文化放送と初めて共同制作。ラジオ局との取り組みで高齢者にも周知

 オーディオブックにおけるさまざまな取り組みのひとつには、音声コンテンツと親和性のあるラジオ局とのコラボレーションもある。すでにさまざまな局で音声コンテンツの提供などもしているが、1月19日には大手ラジオ局の文化放送と初めてオーディオブックの共同制作した作品を配信した。全国幸福度ランキングでトップに位置している福井県を中心に、日本ならではの地域再生モデルを解き明かしたルポ作品で、第14回新潮ドキュメント賞候補作にもなった「福井モデル 未来は地方から始まる」をオーディオブック化。朗読は文化放送アナウンサーの竹内靖夫氏が担当。約7時間にも及ぶ内容となっている。

  • 「福井モデル 未来は地方から始まる」の朗読を行った、文化放送アナウンサーの竹内靖夫氏

 文化放送は多くのすぐれた書き手の方にご出演いただいております。また長年放送の現場で研鑽を積んだ読み手もおります。こうした“資産”を放送以外にも活かせないかと考え、オトバンク様にオーディオブックの共同制作を提案させていただきました。快諾していただきました上田会長、久保田社長、そして著者の藤吉様には心より感謝申し上げます。今回の経験を通し、音声放送事業者として今後とも取り組んでいくべき事業との認識を新たにいたしました(文化放送取締役技術開発局長 田村光広氏)

 ベテランアナと呼ばれて久しい私ですが……「文化放送初の取り組み」に携わることができて感動しております。この本は、面白い!そしてオーディブック「福井モデル」は、さらに面白い!朗読した本人が言うのですから間違いありません!多くの方にお楽しみいただければと願ってやみません(文化放送アナウンサー 竹内靖夫氏)

 上田氏はFeBeにおける利用者年齢層において、若年層だけではなく60代以上の高齢者の比率が上がっているとも語り、その要因にラジオ局との取り組みによる周知効果もあったのではないかと推察しているという。

出版業界の前向きな姿勢の確立と市場拡大に向けて

 上田氏はFeBe立ち上げの際に、権利処理なども含め出版社側がオーディオブックに対してなかなか理解されなかったことを、苦労したことのひとつとして挙げた。もっともオーディオブックの配信や、それにともなう市場拡大によって状況も変わりつつあるという。2015年4月には新潮社、小学館、講談社、KADOKAWAなど出版社16社が「日本オーディオブック協議会」を設立した。オーディオブック市場の分析や拡大、電子書籍や印刷書籍との共存共栄、著作権などの権利処理、著作者の権利と利益の確保を目指した団体で、上田氏も常任理事として参加している。
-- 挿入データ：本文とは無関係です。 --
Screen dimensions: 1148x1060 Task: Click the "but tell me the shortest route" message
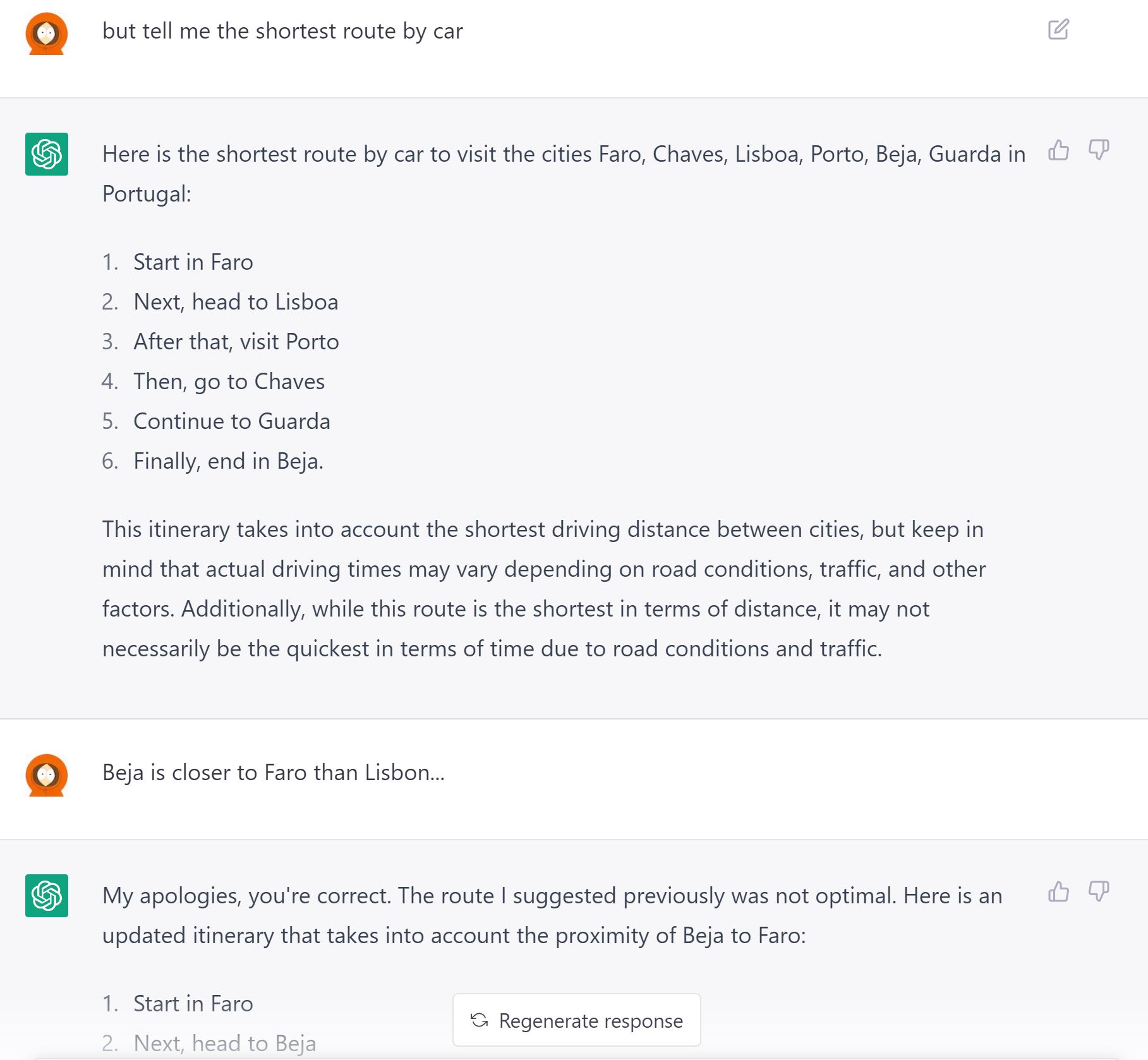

 上田氏は「出版業界におけるオーディオブックに対する見方が変わり、出版社側が取り組む姿勢、考えていく場ができたことは大きい」とし、オーディオブックの理解を深め普及に対する基盤作りを進めていくとしている。表だった活動やアピールをする団体ではないとするものの、業界として後押ししていく流れができたことは、より多くのオーディオブックコンテンツを生み出し、ユーザーや市場拡大につながるものと見ている。

 最近ではオーディオブックや朗読の音声コンテンツ配信を行うサービスも見受けられるようになってきている。こと2015年にはAmazon.com傘下のオーディオブックの取次・配信事業者であるAudibleが日本参入にあわせ、オトバンクと事業提携。一部コンテンツを提供している。上田氏はコンテンツ調達に苦戦するAudible側から依頼があったことを明かし「まだまだ市場が小さい状態で食い合う意味が全くない状況。お互いが高め合って市場拡大することのほうが今の段階では大事」として受諾したと語った。今後もオーディオブックの周知や国内市場の拡大、視聴習慣に向けて、さまざまな取り組みを進めていくとしている。